4. Aux termes de l'article 32-1 de ce même code, les Français de statut civil de droit commun domiciliés en Algérie à la date de l'annonce officielle des résultats du scrutin d'autodétermination conservent la nationalité française quelle que soit leur situation au regard de la nationalité algérienne.
5. Il s'en déduit que la preuve de l'admission d'une personne originaire d'Algérie à la citoyenneté française ne peut être rapportée que par la production d'un décret ou d'un jugement d'admission au statut civil de droit commun et que les modes de preuve propres aux décrets de naturalisation envisagés par l'article 52 du décret n° 93-1362 du 30 décembre 1993 ne sont pas applicables.
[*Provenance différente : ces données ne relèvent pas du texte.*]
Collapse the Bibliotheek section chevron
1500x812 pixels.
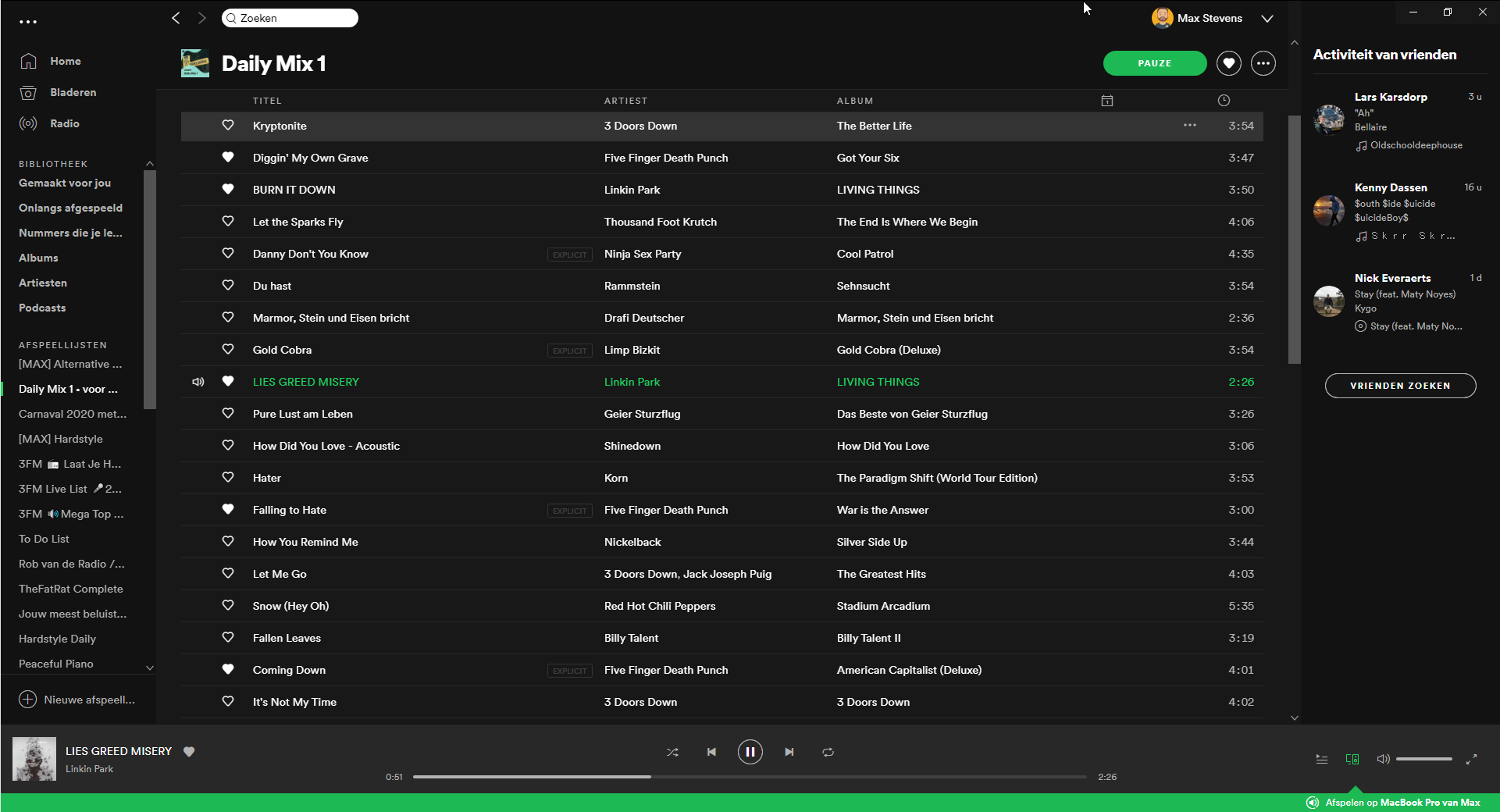150,163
6. Ayant relevé que pour justifier de l'admission de [Z] [F] [S], père de l'intéressée, au statut civil de droit commun, Mme [S] produisait une lettre du ministère de l'aménagement du territoire de la ville et de l'intégration, sous-direction des naturalisations, portant admission à la qualité de citoyen français par décret du 17 mai 1908 de [Z] [F] [S], la cour d'appel en a exactement déduit qu'en l'absence de production dudit décret, la preuve du bénéfice de la citoyenneté française n'était pas rapportée.
7. Le moyen n'est donc pas fondé.
Second moyen
Enoncé du moyen
8. Mme [S] fait grief à l'arrêt de dire, par confirmation du jugement entrepris, qu'elle n'est pas française, alors :
« 1°/ que Madame [S] faisait valoir dans ses conclusions que les mentions relatives à l'identité de l'officier d'état civil qui a dressé l'acte, ainsi que celles relatives à l'âge et à la profession des parents, peuvent être omises, selon la pratique administrative algérienne, sans entacher d'irrégularité l'acte délivré par application du droit algérien ; qu'en confirmant le jugement sans répondre à ce moyen des conclusions de Madame [S], la cour d'appel a violé l'article 455 du code de procédure civile ;
2°/ que les juges du fond ne peuvent accueillir ou rejeter les demandes dont ils sont saisis sans examiner tous les éléments de preuve qui leur sont soumis par les parties au soutien de leurs prétentions ; que Madame [S] produisait en appel de nouvelles pièces discutées par le ministère public, parmi lesquelles une copie récente de son acte de naissance ; qu'en disant qu'elle n'est pas française, sans avoir examiné ces nouvelles pièces produites devant elle, la cour d'appel a, de nouveau, violé l'article 455 du code de procédure civile. »
Réponse de la Cour
9. Dès lors qu'une personne originaire d'Algérie qui revendique la nationalité française par filiation doit établir, à défaut de déclaration récognitive, l'admission de l'un de ses ascendants au statut civil de droit commun et l'existence d'une chaîne de filiation légalement établie, le rejet du premier moyen dirigé contre le chef de l'arrêt qui a dit que Mme [S] ne justifiait pas de l'admission à la citoyenneté française de son père, rend inopérant le second moyen.
PAR CES MOTIFS, la Cour :
REJETTE le pourvoi ;
Condamne Mme [S] aux dépens ;
En application de l'article 700 du code de procédure civile, rejette la demande ;
Ainsi fait et jugé par la Cour de cassation, première chambre civile, et prononcé par le président en son audience publique du deux avril deux mille vingt-cinq.